Type out the records that follow, exactly as given.

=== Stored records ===
────────────────────

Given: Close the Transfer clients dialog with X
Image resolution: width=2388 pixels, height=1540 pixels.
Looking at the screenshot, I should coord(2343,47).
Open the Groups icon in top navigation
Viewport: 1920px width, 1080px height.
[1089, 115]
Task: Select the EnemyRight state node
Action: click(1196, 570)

────────────────────

=== Solution to the problem ===
Given: Close the Transfer clients dialog with X
Image resolution: width=2388 pixels, height=1540 pixels.
Looking at the screenshot, I should coord(2343,47).
Open the Groups icon in top navigation
Viewport: 1920px width, 1080px height.
[1089, 115]
Task: Select the EnemyRight state node
Action: click(1196, 570)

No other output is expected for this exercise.